Short-Term, Tariffs Should Strengthen the Dollar

The reason to want a foreign currency is pretty simple: you want to buy something that you can’t with the currency you have in hand. A lot of the time that "something" is actual stuff, like goods or services. The rest of the time that something is an investment asset; mostly stocks and bonds, but perhaps if you have a fair bit of spare cash and want to be chums with the President, it can be a factory or lots of AI infrastructure.

Changes to currency exchange rates are really all about fluctuations in demand for the various things those currencies can buy. If the demand for foreign assets goes up – as it might if overseas interest rates rise – the domestic exchange rate will weaken (i.e., the local currency will buy less of the foreign currency). If the demand for foreign goods goes down, as one might expect if import tariffs are enacted, the domestic exchange rate will instead strengthen.
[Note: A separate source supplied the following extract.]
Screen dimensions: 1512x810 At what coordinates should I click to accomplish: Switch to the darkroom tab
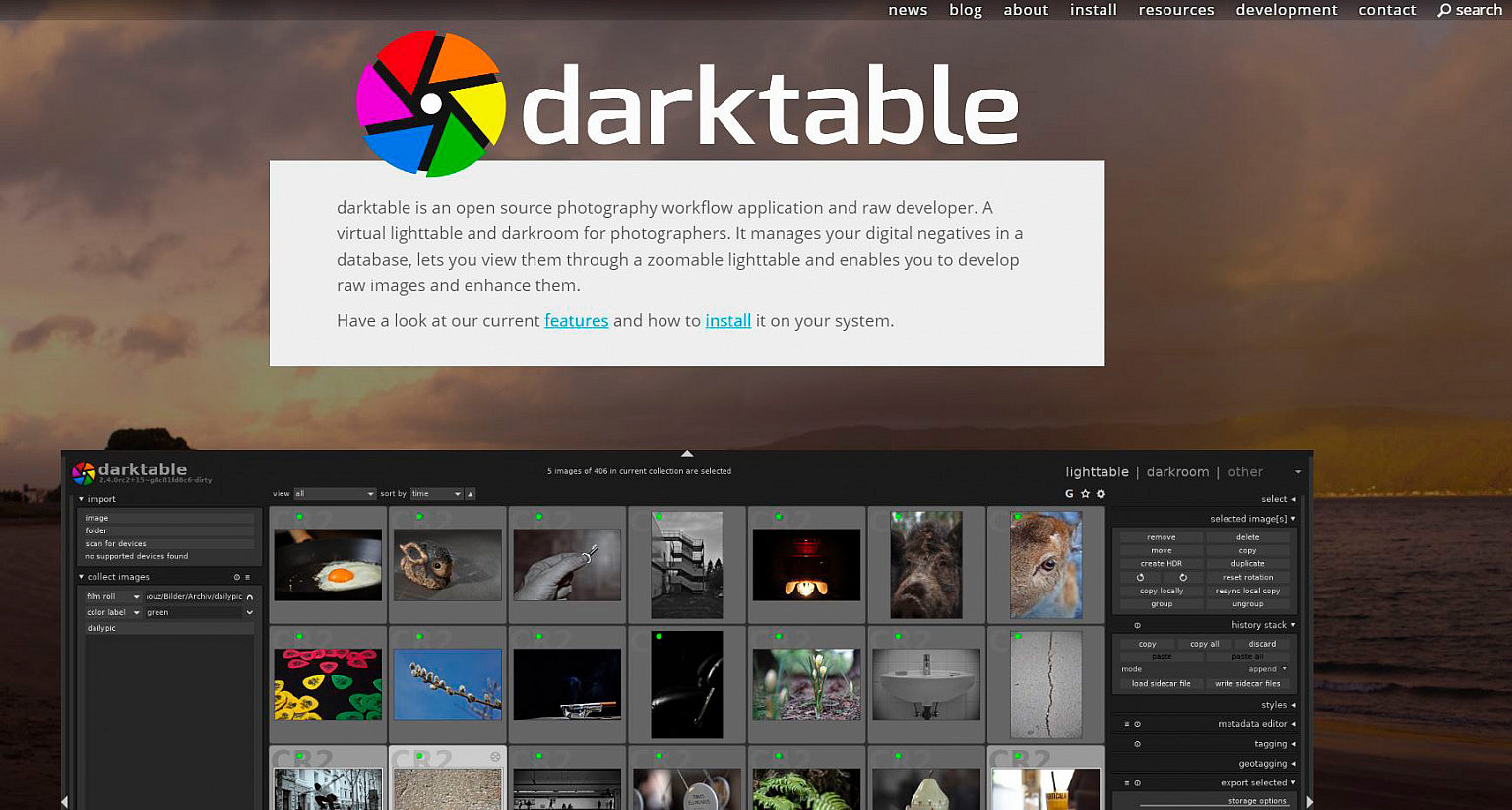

Consider, for instance, what would occur if the U.S. were to impose a 25% tariff on Mexican goods. Mexico exports a variety of things to the U.S., including cars, computers, petroleum, beer and a surprisingly wide array of seats. 4 While these are important goods for U.S. companies and consumers, most of them are produced in highly competitive industries that exist in many different locations. If getting them from Mexico suddenly became a lot more expensive, the U.S. would shift to importing these goods from elsewhere (at higher prices and lower quantities). Mexico – for whom exports to the U.S. are a whopping 25% of economic output – would likely produce less of most of these goods and sell a larger fraction of them to other countries. The overall demand for Mexican goods, and therefore for Mexican pesos, would almost certainly decline. 5 This would, all else equal, place upward pressure on the American dollar and substantial downward pressure on the Mexican peso.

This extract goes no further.